> [What is required] Your answer is the lines below, exactly, from the one that contains "Extra Annual Payment: (63, 773)" through the one that contains "205 Yehualtepec (679, 2234)", both included.

====== Material for this exercise ======

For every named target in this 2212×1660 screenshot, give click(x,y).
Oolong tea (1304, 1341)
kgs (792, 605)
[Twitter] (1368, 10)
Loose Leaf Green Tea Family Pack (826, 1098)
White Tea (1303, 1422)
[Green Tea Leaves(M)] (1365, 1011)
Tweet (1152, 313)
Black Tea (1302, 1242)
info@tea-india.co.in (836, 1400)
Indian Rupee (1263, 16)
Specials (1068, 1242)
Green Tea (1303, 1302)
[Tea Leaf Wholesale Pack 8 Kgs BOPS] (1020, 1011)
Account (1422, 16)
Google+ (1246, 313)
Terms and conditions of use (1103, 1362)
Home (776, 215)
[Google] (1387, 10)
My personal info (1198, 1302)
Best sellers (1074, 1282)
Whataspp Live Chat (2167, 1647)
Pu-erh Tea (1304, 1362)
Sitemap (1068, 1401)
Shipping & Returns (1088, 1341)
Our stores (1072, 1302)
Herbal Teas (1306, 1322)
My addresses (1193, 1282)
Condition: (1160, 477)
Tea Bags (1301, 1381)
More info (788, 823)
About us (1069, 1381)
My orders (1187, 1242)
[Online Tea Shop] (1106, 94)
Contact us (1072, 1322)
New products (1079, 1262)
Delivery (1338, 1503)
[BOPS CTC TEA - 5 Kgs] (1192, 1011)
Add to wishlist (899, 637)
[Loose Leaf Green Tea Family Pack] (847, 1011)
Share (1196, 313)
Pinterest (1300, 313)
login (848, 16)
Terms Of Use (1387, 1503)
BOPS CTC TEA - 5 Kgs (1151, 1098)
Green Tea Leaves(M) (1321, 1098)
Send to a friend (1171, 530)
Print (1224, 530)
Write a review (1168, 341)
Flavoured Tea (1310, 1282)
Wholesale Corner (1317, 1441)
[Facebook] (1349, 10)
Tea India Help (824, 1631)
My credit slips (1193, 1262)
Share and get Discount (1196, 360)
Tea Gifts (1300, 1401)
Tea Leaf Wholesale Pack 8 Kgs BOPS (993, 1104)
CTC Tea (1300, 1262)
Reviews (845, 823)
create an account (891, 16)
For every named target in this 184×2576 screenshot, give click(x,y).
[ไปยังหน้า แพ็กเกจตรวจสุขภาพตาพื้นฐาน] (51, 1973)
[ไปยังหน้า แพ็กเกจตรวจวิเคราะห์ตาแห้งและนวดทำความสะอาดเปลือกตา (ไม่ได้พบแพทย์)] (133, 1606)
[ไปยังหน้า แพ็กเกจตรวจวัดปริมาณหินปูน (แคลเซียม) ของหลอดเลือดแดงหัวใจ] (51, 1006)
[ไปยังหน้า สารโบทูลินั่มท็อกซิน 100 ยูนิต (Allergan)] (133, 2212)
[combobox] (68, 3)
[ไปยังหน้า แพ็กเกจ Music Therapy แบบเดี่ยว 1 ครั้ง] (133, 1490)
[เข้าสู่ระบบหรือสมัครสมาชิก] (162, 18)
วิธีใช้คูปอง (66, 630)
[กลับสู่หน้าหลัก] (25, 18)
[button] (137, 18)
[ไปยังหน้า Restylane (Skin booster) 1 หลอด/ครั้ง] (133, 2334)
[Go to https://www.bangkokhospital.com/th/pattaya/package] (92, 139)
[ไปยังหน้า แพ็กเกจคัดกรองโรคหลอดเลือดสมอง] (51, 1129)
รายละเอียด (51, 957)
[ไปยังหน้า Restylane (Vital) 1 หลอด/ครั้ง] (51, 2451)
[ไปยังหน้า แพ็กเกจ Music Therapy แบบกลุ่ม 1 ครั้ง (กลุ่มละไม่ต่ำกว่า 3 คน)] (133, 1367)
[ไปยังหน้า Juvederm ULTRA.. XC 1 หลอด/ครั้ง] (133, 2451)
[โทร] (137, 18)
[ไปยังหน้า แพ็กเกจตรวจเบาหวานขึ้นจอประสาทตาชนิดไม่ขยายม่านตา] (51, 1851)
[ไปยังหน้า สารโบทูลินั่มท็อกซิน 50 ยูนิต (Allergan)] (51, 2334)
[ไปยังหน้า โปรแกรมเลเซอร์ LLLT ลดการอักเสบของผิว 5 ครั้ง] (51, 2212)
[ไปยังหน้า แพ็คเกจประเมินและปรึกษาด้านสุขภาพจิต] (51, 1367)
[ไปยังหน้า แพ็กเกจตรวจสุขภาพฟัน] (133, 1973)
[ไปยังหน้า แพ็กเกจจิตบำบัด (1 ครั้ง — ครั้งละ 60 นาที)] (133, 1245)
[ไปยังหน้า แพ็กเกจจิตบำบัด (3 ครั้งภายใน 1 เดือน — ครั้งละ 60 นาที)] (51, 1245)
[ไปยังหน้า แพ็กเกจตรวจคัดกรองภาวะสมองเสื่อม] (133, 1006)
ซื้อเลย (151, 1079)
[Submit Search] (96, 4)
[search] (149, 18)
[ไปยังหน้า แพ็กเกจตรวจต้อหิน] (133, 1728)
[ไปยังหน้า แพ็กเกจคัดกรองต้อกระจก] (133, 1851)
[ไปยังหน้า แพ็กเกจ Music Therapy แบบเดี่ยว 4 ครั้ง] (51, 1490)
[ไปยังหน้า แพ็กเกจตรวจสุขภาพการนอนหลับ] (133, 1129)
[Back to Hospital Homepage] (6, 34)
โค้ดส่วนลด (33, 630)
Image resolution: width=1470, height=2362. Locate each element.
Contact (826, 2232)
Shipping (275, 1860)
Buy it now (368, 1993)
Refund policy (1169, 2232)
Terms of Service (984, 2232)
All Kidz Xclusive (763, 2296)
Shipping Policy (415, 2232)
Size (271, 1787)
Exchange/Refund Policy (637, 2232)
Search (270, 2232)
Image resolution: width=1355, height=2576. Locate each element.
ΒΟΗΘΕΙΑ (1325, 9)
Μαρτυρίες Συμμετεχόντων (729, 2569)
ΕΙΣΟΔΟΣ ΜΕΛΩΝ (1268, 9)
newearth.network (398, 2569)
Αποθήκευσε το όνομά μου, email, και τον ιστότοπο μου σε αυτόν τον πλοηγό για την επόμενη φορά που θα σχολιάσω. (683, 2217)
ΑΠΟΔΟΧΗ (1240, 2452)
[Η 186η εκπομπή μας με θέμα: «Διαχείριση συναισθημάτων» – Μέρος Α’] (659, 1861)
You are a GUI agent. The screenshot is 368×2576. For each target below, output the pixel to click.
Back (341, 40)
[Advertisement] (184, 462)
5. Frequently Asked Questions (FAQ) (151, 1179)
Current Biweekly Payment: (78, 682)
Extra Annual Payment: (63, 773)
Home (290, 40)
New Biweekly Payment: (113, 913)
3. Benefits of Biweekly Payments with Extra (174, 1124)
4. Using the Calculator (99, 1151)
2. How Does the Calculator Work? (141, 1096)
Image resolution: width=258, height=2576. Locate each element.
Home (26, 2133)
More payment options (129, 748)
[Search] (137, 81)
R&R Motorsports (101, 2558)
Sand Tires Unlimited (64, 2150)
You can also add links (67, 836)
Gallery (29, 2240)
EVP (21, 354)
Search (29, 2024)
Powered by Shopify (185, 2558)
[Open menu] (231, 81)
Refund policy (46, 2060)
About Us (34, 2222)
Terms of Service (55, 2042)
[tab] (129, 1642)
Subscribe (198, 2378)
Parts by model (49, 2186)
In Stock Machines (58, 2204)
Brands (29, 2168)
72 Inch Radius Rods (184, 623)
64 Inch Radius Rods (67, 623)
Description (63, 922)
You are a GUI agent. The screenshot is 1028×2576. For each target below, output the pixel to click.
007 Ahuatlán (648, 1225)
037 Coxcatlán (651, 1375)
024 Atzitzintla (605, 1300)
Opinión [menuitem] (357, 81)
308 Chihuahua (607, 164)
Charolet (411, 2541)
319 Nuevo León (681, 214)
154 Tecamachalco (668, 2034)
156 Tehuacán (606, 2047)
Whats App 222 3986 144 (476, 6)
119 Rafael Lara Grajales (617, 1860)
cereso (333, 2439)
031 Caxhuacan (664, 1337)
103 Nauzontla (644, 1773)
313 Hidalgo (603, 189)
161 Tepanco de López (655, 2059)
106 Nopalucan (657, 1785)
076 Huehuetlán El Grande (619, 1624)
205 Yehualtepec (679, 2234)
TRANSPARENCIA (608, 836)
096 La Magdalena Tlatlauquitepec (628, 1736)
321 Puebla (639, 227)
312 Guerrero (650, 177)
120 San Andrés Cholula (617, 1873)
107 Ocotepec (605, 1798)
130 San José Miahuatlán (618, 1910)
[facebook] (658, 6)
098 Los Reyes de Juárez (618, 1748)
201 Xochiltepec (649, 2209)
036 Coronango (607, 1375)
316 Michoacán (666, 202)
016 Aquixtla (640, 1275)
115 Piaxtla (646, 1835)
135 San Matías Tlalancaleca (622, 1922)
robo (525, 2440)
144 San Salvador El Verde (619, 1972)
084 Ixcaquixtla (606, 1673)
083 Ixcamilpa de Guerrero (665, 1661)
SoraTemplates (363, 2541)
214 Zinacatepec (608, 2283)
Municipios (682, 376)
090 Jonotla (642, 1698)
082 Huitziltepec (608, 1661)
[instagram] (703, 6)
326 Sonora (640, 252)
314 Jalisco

======

> [Expected output]
Extra Annual Payment: (63, 773)
Home (290, 40)
New Biweekly Payment: (113, 913)
3. Benefits of Biweekly Payments with Extra (174, 1124)
4. Using the Calculator (99, 1151)
2. How Does the Calculator Work? (141, 1096)
Image resolution: width=258, height=2576. Locate each element.
Home (26, 2133)
More payment options (129, 748)
[Search] (137, 81)
R&R Motorsports (101, 2558)
Sand Tires Unlimited (64, 2150)
You can also add links (67, 836)
Gallery (29, 2240)
EVP (21, 354)
Search (29, 2024)
Powered by Shopify (185, 2558)
[Open menu] (231, 81)
Refund policy (46, 2060)
About Us (34, 2222)
Terms of Service (55, 2042)
[tab] (129, 1642)
Subscribe (198, 2378)
Parts by model (49, 2186)
In Stock Machines (58, 2204)
Brands (29, 2168)
72 Inch Radius Rods (184, 623)
64 Inch Radius Rods (67, 623)
Description (63, 922)
You are a GUI agent. The screenshot is 1028×2576. For each target below, output the pixel to click.
007 Ahuatlán (648, 1225)
037 Coxcatlán (651, 1375)
024 Atzitzintla (605, 1300)
Opinión [menuitem] (357, 81)
308 Chihuahua (607, 164)
Charolet (411, 2541)
319 Nuevo León (681, 214)
154 Tecamachalco (668, 2034)
156 Tehuacán (606, 2047)
Whats App 222 3986 144 (476, 6)
119 Rafael Lara Grajales (617, 1860)
cereso (333, 2439)
031 Caxhuacan (664, 1337)
103 Nauzontla (644, 1773)
313 Hidalgo (603, 189)
161 Tepanco de López (655, 2059)
106 Nopalucan (657, 1785)
076 Huehuetlán El Grande (619, 1624)
205 Yehualtepec (679, 2234)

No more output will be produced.